J.R Wells: “I am still looking for those who are better than me”

My town was small. Small enough so that you knew everyone’s secrets but big enough that you could hide yourself if you wanted to. I was always hiding everything but everyone else thought that they knew everything about me. I think that my fear of not being good enough as an artist or a creator probably stemmed from this. I have a lot of passions. I don’t like to call them talents, despite that it’s what my parents would call them.

DSC00180I enjoy singing and playing music, I enjoy writing stories, poems and songs, I enjoy taking photographs of landscapes and my dog, I enjoy painting and drawing and moving my room around and making things look pretty. I’ve always been creative and always changed my mind on the area that I wanted to end up in, every couple of weeks.

I would see someone on TV or on the internet or one of my friends making something and I would immediately decide that I wasn’t able to do it as well as they did. I grew up in a town where everyone had that niche, I had friends who could play instruments and belt out a song, pitch perfect before they could even talk. I knew people who could paint like it was going to be hung in the National Gallery. I knew people who could create content that was unlike anything I had ever seen or heard before. This feeling of just not being good enough often clouds my mind like dry-ice.

In secondary school, things are very tense and isolated and I often felt second best or not even in the top ten. In University, I feel like everyone is equal but despite the encouragement of my peers and my course leaders, I am still looking for those who are better than me. My course peers are starting companies, being flown out to other countries for shoots and having their work frequently sold. Sometimes I feel like I’ve been stunted, by myself or my insecurity over my abilities and my final work. These comparisons often lead to my disappointment in myself over the fact that my greatest achievement that day was delivering a perfect latte-art heart to an elderly lady without spilling it. I also feel like its potentially the reason why a lot of artists don’t quite make it as far as they would like to.
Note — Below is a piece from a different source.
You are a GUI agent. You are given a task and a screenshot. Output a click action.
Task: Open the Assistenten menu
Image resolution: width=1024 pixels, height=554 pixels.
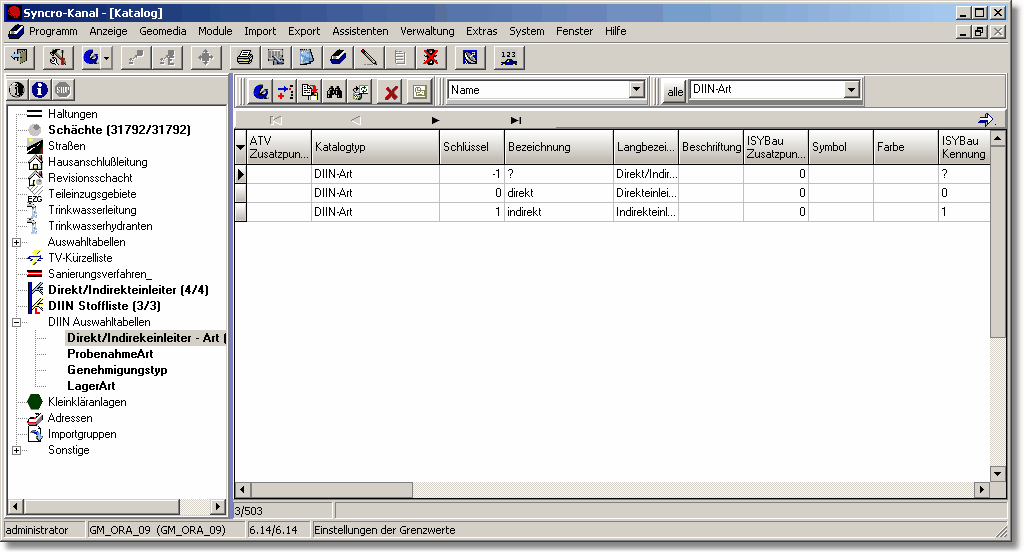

We dive off the pier, toward the Island opposite and swim to the first buoy but everyone is swimming so far ahead and so much faster that we decide to swim back and try another day, but that day never comes. I’m trying hard to listen to the grades I get and to the people who encourage me that I am good enough and that I work hard. I know a lot of people who compare themselves to others all the time and I offer my support and encouragement but I’m guilty too. Although its offered to me I forget that it is right there. It’s often my life-saver.

Competition feels high at this age but I’m still trying to ensure myself that I don’t have to be better than anyone else, I only have to work hard enough that I feel good enough about my work. Everyone works at different levels and at different speeds. I’m turning twenty in April, I’m in my second year of my Interaction Design Arts course and I’m a creator. I don’t have a niche and I’m not sure I ever will; but do I really need one?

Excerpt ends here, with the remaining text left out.